I got angry, I think all of the rescuers had some form of anger towards the two adults in the car, one who made the choise to drive reclessaly and both of whom decided to put young children unbelted in an area of the vehicle made for THINGS, not people. I also had great sadness knowing three inocent lives had been suddenl eneded, needlesly. Like you I shed some tears after my shift, you have too, it is one of the way that your brain must deal with the emotional termoil of seeing a child die, espeically when it could have bee prevented. You also must get past that anger and sadness rather quickly, or learn to hold it in until later, because other patients depend on you to focus your attention on them. An important part of helping professionals deal with this type of tragity is CISD (Critical incident stress debriefing), it is not a counceling session, but rather a group geared activity to help you understand what others saw or did or how they felt and so that others can hear your expereince. This is an effective way to get your feelings out into the open without havign to worry about whta others think, because the "others" you are speaking with have been there. Please, also, as a new RN you may see the "macho" folks who say they don't need CISD or to talk to anyone etc, but please don't follow in their foot steps, we are human, and humans are emotional beings, so do not keep it pent up inside. If CISD is not an option, talk to your preceptor or antoher person about your feelings, especially if you show signs of difficult coping, it is very important.

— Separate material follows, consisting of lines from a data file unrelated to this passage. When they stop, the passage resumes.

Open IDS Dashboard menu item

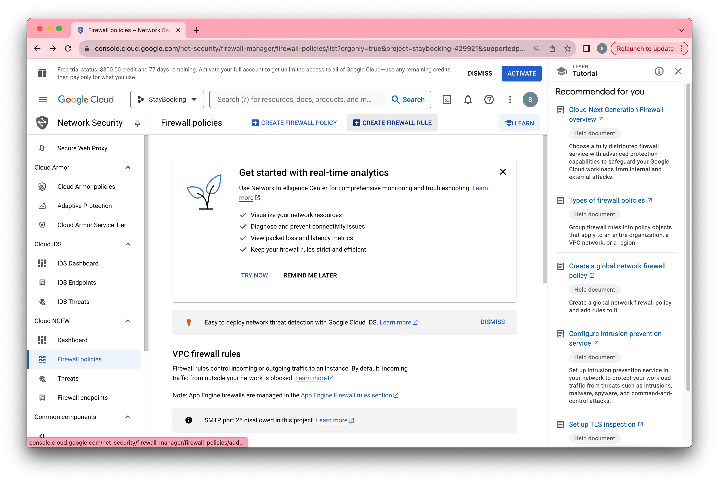pyautogui.click(x=78, y=263)
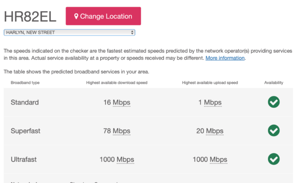Click the Ultrafast 1000 Mbps download value
Viewport: 297px width, 183px height.
click(x=116, y=159)
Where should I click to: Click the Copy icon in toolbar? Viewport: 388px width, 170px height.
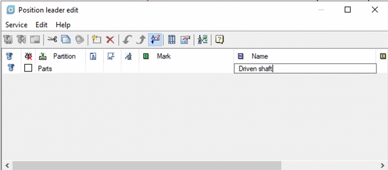tap(66, 39)
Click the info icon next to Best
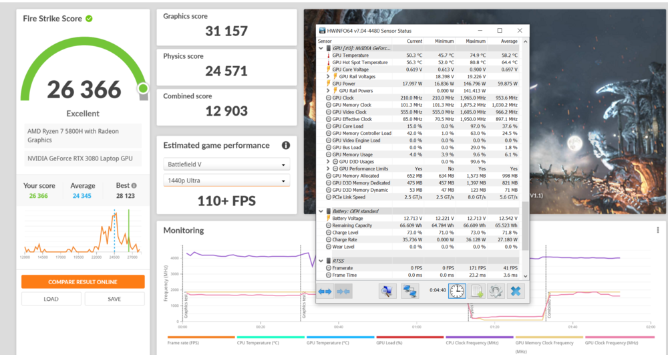 click(134, 186)
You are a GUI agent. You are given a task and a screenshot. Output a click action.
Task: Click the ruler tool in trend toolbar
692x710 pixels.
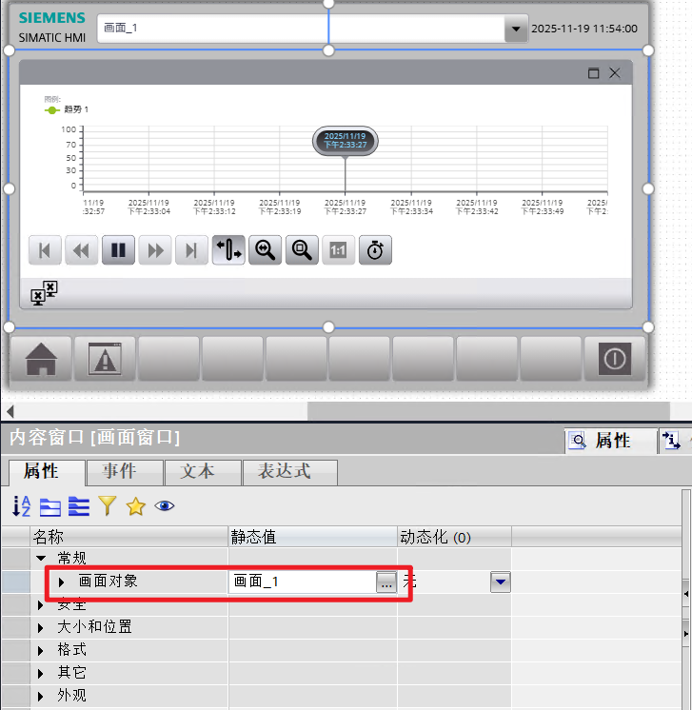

I would be lying if I said once I went to the CISD, that I never thought about the three girls again. Every healthcare worker, esepcially those working in critical care areas, have a call or a patient that touched them so deeply that they cannot forget. Every few months I think about those girls and their families, and how they are coping, and I also think about what they would be doing now, since they would be a bit older, and what they are missing out on. I was able to turn this negative emotional energy into a positive,as I was given the oppertunity to do some speaches in a communications class, I gave an hour long speach on seat belts and motor vehicle safety using this experience, I can tell you I know that I made a differenece because I could tel by the faces of those in teh audience. I feel this was improtant because I felt like my doing that call served some purpose, if such a bad experience can serve some purpose, I accomplished that and so can you, just by educating the parents of small children whom you discharge.

I appologize for the poor spelling and the long winded post. Yes it is normal for one to feel sad when they are touched by a patient or situation whether work related or not, you are human and always will be, with that comes human emotions. Remember that not all things sad happen in the ER, I delivered a baby just a few weeks ago.... so you never know what your day will be like.